[dpdk-dev,memnic,7/7] pmd: split calling mbuf free

Message ID 7F861DC0615E0C47A872E6F3C5FCDDBD011A99C6@BPXM14GP.gisp.nec.co.jp (mailing list archive)
State Superseded, archived
Headers

Commit Message

Hiroshi Shimamoto Sept. 11, 2014, 7:52 a.m. UTC
  From: Hiroshi Shimamoto <h-shimamoto@ct.jp.nec.com>

In rte_pktmbuf_free(), there might be cache miss/memory stall issue.
In small packet case, it could harm the performance.

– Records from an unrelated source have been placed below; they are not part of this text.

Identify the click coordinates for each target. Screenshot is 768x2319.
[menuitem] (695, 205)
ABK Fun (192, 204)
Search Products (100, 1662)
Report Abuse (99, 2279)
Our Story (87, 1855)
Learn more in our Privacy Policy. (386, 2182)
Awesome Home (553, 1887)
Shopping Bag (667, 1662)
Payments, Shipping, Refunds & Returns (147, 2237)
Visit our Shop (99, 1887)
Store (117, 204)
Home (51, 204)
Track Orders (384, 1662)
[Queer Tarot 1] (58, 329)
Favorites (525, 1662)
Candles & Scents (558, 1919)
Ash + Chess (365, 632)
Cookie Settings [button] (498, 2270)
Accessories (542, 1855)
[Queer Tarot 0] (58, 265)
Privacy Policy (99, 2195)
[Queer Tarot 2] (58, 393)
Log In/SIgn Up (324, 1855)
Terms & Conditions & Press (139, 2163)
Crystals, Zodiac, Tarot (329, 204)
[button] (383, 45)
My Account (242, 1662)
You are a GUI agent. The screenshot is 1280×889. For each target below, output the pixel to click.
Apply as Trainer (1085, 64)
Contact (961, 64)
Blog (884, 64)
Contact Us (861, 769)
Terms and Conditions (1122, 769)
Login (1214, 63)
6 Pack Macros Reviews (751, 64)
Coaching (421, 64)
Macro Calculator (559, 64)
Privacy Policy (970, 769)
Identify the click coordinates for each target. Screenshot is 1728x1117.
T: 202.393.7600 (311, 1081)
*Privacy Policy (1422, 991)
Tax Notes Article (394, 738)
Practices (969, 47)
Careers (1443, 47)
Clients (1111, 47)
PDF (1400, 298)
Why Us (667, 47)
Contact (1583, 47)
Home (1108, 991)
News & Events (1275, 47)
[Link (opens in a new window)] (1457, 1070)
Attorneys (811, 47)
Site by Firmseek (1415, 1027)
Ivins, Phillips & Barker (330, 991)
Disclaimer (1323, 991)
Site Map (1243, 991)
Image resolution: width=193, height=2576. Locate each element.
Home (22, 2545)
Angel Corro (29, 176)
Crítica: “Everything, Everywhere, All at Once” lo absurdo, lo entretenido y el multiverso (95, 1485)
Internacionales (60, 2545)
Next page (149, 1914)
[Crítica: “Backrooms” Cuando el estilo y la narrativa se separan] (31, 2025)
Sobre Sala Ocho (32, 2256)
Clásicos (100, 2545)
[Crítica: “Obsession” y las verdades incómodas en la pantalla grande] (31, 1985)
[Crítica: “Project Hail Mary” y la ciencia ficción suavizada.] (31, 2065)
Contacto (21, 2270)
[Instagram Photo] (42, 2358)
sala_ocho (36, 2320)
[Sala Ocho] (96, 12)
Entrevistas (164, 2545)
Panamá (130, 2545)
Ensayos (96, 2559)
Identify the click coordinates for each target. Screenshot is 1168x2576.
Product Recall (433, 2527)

From the result of memnic-tester, in less than 1024 frame size the
performance could be improved.

Using Xeon E5-2697 v2 @ 2.70GHz, 4 vCPU.
 size |  before  |  after
   64 | 5.55Mpps | 5.83Mpps
  128 | 5.44Mpps | 5.71Mpps
  256 | 5.22Mpps | 5.40Mpps
  512 | 4.52Mpps | 4.64Mpps
 1024 | 3.73Mpps | 3.68Mpps
 1280 | 3.22Mpps | 3.17Mpps
 1518 | 2.93Mpps | 2.90Mpps

Signed-off-by: Hiroshi Shimamoto <h-shimamoto@ct.jp.nec.com>
Reviewed-by: Hayato Momma <h-momma@ce.jp.nec.com>
---
 pmd/pmd_memnic.c | 6 +++---
 1 file changed, 3 insertions(+), 3 deletions(-)
  

Comments

Thomas Monjalon Sept. 24, 2014, 3:20 p.m. UTC | #1
2014-09-11 07:52, Hiroshi Shimamoto:
> @@ -408,9 +408,9 @@ retry:
>  
>  		rte_compiler_barrier();
>  		p->status = MEMNIC_PKT_ST_FILLED;
> -
> -		rte_pktmbuf_free(tx_pkts[nr]);
>  	}
> +	for (i = 0; i < nr; i++)
> +		rte_pktmbuf_free(tx_pkts[i]);
>  
>  	/* stats */
>  	st->opackets += pkts;
> 

You are bursting mbuf freeing. Why title is about "split"?
  
Wiles, Roger Keith Sept. 24, 2014, 4:01 p.m. UTC | #2
On Sep 24, 2014, at 10:20 AM, Thomas Monjalon <thomas.monjalon@6wind.com> wrote:

> 2014-09-11 07:52, Hiroshi Shimamoto:
>> @@ -408,9 +408,9 @@ retry:
>> 
>> 		rte_compiler_barrier();
>> 		p->status = MEMNIC_PKT_ST_FILLED;
>> -
>> -		rte_pktmbuf_free(tx_pkts[nr]);
>> 	}
>> +	for (i = 0; i < nr; i++)
>> +		rte_pktmbuf_free(tx_pkts[i]);
>> 
>> 	/* stats */
>> 	st->opackets += pkts;
>> 
> 
> You are bursting mbuf freeing. Why title is about "split”?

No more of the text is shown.